Zimbabwe: Lockdown amid Covid surge has no support for people

Zimbabwe’s latest lockdown offers little help in supporting the population.

Source: Zimbabwe: Lockdown amid Covid surge has no support for people

Containers and other goods are sold beneath a coronavirus disease (COVID-19) awareness billboard at a marketplace in Harare, Zimbabwe, 26 November 2020. REUTERS/Philimon Bulawayo

A rise in coronavirus cases in Zimbabwe has prompted President Emmerson Mnangagwa’s government to put the nation on a 30 day strict lockdown.

The Southern African country, which had had relatively low coronavirus infection rates since March 2020 when the first death was recorded, saw a rise in cases in December following citizens returning home from neighbouring South Africa for the festive season.

Announcing the stiff lockdown measures in Harare last week, vice-president and health minister Constantino Chiwenga said the country had seen a “surge in COVID-19 cases during the festive season”, with cases almost doubling in the past two months.

Only essential services including hospitals, pharmacies and supermarkets are being allowed to operate, with only essential staff allowed to go to work.

Even though airports remain open, land borders have been closed except for returning residents and essential cargo, impacting cross-border traders.

As of the 6 January, there were more than 17,000 coronavirus cases in Zimbabwe, claiming the lives of more than 400 people, according to the health ministry.

 

Fears for vulnerable communities

With most of Zimbabwe’s population employed in the informal sector, there are fears there could be widespread hunger as the government did not announce any plans to support citizens who will not be able to work during the lockdown.

Many people are grappling with economic hardships that have been worsened by the global pandemic.

In Zimbabwe, the informal sector dominates with 2.2 million or 76% of the country’s economically active people, according to the Zimbabwe National Statistics Agency (Zimstat) in its 2019 Labour Force and Child Labour Survey.

Zimbabwe Chamber of Informal Economy Associations secretary general Wisborn Malaya tells The Africa Report that informal traders who were yet to recover from the 2020 lockdown have been hit hard again this year, with no bailout packages available from the cash-strapped government.

The country’s economic crisis predates the coronavirus outbreak.

“Measures which have been put [in place] do not at all give any reprieve to informal traders.
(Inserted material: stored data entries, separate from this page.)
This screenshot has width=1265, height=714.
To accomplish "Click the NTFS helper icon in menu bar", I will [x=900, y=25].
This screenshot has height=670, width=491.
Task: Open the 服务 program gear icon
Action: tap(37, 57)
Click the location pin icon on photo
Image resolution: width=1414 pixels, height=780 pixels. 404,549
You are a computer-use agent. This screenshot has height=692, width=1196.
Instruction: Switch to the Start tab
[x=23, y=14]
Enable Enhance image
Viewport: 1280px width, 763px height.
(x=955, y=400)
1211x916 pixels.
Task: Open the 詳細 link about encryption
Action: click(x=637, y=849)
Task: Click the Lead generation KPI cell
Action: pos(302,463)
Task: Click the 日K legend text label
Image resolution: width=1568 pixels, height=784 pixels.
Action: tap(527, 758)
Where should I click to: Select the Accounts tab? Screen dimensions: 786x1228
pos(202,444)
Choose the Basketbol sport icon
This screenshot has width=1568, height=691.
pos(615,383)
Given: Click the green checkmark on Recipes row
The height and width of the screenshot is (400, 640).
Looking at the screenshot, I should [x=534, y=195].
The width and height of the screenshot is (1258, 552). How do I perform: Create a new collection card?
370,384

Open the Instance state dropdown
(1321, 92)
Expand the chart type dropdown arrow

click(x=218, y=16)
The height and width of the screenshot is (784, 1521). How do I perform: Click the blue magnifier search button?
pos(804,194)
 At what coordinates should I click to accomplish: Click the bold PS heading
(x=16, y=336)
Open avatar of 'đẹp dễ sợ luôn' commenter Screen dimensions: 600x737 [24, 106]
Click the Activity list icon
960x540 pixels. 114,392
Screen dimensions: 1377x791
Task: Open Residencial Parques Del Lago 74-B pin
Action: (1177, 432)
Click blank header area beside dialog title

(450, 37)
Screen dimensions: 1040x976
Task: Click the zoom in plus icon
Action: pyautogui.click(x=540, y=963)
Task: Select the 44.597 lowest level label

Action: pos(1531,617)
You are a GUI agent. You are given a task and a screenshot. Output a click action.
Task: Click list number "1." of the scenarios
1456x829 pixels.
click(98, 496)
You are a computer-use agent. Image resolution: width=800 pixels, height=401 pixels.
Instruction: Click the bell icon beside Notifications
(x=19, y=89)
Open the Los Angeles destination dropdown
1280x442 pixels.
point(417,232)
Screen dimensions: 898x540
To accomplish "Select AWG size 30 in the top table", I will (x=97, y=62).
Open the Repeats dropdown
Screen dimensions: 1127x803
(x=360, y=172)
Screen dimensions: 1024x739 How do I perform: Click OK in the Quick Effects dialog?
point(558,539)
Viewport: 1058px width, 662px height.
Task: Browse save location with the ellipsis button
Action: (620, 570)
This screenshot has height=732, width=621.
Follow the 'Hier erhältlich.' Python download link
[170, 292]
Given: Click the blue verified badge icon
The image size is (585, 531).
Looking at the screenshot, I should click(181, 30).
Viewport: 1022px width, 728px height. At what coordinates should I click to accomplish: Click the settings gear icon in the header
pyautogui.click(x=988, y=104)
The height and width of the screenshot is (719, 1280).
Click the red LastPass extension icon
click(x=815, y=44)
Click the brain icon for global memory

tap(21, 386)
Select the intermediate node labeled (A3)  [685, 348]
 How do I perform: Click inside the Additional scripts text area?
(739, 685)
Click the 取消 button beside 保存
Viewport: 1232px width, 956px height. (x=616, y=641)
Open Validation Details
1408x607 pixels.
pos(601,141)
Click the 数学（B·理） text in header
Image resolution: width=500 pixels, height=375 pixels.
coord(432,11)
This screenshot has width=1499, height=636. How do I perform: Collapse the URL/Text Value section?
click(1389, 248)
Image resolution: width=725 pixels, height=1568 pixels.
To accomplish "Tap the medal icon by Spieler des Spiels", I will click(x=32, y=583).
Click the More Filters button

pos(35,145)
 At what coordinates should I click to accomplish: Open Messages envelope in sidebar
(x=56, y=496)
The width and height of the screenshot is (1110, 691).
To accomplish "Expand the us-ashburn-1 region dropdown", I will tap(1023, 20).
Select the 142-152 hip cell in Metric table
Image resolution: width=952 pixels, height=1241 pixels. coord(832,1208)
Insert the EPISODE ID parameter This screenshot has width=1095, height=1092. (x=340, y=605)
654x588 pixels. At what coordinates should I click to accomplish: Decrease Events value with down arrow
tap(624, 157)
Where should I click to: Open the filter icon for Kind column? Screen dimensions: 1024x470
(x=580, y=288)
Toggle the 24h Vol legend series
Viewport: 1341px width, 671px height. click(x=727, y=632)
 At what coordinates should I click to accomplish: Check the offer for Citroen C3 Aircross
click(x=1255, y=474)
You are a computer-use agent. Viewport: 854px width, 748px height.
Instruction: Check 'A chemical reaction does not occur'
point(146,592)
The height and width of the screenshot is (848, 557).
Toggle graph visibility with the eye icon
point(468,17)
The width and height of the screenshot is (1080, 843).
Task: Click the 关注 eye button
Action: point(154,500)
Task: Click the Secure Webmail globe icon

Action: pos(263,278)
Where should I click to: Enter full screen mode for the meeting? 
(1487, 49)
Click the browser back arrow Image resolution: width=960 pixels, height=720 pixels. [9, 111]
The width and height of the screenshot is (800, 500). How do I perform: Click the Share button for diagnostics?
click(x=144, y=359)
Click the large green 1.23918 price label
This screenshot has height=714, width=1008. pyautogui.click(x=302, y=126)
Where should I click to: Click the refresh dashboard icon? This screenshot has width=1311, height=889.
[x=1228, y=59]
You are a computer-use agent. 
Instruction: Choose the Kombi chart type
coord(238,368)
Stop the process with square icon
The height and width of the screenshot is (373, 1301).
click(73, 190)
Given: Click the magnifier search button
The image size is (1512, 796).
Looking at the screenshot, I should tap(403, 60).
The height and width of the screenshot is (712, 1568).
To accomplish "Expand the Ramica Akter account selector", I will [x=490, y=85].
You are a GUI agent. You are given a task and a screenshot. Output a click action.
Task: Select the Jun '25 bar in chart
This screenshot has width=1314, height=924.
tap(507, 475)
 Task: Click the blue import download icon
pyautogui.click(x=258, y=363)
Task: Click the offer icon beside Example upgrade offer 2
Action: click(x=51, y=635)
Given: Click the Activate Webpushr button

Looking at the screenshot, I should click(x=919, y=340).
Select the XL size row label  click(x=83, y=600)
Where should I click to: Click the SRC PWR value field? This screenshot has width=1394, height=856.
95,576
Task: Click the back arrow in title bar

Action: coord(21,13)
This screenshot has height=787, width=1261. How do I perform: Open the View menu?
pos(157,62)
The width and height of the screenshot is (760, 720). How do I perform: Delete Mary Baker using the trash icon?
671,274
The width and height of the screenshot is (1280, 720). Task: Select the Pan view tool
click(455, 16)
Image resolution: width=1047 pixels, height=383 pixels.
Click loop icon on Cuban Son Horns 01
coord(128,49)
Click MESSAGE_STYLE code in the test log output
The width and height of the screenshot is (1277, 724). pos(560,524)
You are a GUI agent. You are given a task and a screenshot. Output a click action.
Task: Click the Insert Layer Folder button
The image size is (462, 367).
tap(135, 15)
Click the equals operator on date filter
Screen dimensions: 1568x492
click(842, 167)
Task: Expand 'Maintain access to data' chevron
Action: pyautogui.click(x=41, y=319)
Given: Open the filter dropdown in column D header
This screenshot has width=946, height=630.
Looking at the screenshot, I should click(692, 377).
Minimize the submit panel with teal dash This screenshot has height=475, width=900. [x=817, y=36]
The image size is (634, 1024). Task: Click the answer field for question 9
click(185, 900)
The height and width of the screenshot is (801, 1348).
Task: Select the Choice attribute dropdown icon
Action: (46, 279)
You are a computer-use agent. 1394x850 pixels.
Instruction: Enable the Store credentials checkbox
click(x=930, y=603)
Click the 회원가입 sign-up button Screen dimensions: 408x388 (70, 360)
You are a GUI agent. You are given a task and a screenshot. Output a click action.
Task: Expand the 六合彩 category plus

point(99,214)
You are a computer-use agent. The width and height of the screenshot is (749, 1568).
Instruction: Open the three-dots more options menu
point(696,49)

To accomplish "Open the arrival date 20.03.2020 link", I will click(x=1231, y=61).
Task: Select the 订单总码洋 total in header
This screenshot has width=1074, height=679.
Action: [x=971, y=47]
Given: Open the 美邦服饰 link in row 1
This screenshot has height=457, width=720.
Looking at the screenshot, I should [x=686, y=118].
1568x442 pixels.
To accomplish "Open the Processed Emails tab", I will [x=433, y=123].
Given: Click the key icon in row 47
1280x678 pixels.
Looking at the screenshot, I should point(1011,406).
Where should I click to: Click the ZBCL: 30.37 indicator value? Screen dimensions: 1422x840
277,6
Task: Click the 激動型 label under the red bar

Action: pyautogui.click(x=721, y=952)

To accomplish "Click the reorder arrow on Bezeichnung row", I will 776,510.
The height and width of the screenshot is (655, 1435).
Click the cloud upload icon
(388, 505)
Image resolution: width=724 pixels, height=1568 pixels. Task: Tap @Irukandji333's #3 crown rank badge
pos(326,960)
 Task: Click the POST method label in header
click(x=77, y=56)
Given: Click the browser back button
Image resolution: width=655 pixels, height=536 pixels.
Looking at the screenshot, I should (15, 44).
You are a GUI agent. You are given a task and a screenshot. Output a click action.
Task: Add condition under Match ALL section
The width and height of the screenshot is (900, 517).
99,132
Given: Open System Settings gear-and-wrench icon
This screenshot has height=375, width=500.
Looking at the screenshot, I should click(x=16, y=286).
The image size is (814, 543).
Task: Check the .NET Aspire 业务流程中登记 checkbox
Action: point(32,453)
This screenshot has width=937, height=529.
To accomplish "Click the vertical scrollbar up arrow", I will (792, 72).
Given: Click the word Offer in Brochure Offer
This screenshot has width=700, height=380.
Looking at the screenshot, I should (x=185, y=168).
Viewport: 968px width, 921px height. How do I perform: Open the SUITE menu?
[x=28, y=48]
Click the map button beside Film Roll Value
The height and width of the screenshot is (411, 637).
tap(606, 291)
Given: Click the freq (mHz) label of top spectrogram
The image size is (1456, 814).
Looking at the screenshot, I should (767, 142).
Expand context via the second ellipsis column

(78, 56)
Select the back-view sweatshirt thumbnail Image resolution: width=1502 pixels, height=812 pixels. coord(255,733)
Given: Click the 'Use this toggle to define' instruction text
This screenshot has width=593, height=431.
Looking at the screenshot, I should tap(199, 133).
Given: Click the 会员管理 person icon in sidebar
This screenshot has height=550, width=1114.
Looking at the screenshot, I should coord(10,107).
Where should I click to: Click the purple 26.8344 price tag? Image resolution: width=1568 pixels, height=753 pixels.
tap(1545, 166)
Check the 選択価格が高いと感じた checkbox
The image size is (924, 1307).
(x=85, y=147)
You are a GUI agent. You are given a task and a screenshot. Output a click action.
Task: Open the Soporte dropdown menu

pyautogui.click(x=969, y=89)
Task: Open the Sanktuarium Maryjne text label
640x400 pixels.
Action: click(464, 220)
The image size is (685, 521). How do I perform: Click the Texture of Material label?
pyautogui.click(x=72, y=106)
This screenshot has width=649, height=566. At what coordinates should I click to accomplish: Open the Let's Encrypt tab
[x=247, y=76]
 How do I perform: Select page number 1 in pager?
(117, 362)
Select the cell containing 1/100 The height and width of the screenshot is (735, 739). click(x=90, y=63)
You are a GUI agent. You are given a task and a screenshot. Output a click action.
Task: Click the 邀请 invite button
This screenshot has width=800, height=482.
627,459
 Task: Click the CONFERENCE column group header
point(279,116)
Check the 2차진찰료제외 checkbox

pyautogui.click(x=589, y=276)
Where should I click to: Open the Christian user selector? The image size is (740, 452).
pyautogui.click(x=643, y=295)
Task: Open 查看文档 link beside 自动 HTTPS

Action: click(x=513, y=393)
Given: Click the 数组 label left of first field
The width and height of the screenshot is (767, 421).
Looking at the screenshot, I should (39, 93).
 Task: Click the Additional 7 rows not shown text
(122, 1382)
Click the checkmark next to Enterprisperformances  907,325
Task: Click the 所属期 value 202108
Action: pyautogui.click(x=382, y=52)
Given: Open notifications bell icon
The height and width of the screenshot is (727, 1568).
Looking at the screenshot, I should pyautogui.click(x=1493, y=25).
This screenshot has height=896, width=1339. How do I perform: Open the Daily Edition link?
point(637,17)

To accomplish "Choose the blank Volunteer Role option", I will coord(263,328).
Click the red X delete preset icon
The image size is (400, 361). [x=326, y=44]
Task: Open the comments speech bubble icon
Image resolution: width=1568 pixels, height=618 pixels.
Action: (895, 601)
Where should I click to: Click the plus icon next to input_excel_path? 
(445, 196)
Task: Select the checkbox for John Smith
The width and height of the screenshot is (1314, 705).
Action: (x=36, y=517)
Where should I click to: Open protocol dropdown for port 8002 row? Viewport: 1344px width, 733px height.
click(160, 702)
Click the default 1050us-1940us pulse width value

The government should have cushioned the vulnerable,” says Malaya.

Economist Nigel Chanakira argues it is crucial to impose lockdown measures along with safety nets to protect poor communities.

“The poor need support and subsidies if we elect to have shutdowns,” he explains.

No bailout packages in sight

Information ministry permanent secretary Nick Mangwana tells The Africa Report that he was not aware of any plans to help Zimbabweans during lockdown.

“I am not aware of such plans. If we all comply and do our best, then there is unlikely to be an extension of the lockdown,” he said.

The lockdown is hurting the income of many families, whose earnings have already been eroded by hyperinflation.

As of November 2020, the food poverty line for one poor person was Z$3,279 ($36), according to Zimstat.

 

Where is the plan?

Zimbabwe Human Rights Association director Dzikamai Bere says that the government must put human rights at the centre in its lockdown measures.

“Zimbabwe’s lockdown is a lockdown without a plan. No budget was announced to fight the pandemic,” he explains. “They are not paying attention to the question of livelihoods. They close the economy for the poor without giving them an option for survival.”

In March 2020 when the government imposed a 21-day hard lockdown, which was later extended by two weeks, the government pledged to provide stimulus packages to vulnerable people. But many claim they did not receive the funds.

Hopes on early vaccines fading from view

While other African countries including Rwanda and South Africa have announced plans to roll out vaccines to their citizens in the first and second quarters of 2021, the Zimbabwean government is yet to make such an announcement.

Donors, instead, are taking a leading role. The United Kingdom embassy in Zimbabwe has pledged to vaccinate three million people drawn from low-income communities in the country.

The United Nations Children’s Fund in October 2020 announced it was stockpiling over half a billion syringes to support poor countries with COVID-19 vaccines when they become available.

The government is leaving this work to donors. The fact that there is no budget announcement for fighting COVID-19 is telling [us that] this is a nation outsourcing the health welfare of its citizens to donors,” says the Zimbabwe Human Rights Association’s Bere. “It is culpable negligence.”

No support

Fadzayi Mahere, spokesperson for the opposition MDC Alliance, says the latest rules do not deal with the complementary measures that are necessary to support communities during lockdown.

“If people must stay at home, they need support because they cannot fend for themselves,” she says. “Commanding the closure of the economy without the necessary supporting economic reliefs, medical and social measures is suicidal.”

Mahere says simply announcing lockdown rules to keep people at home without safety nets “is a command style rulership” that shows total disregard for people’s interests.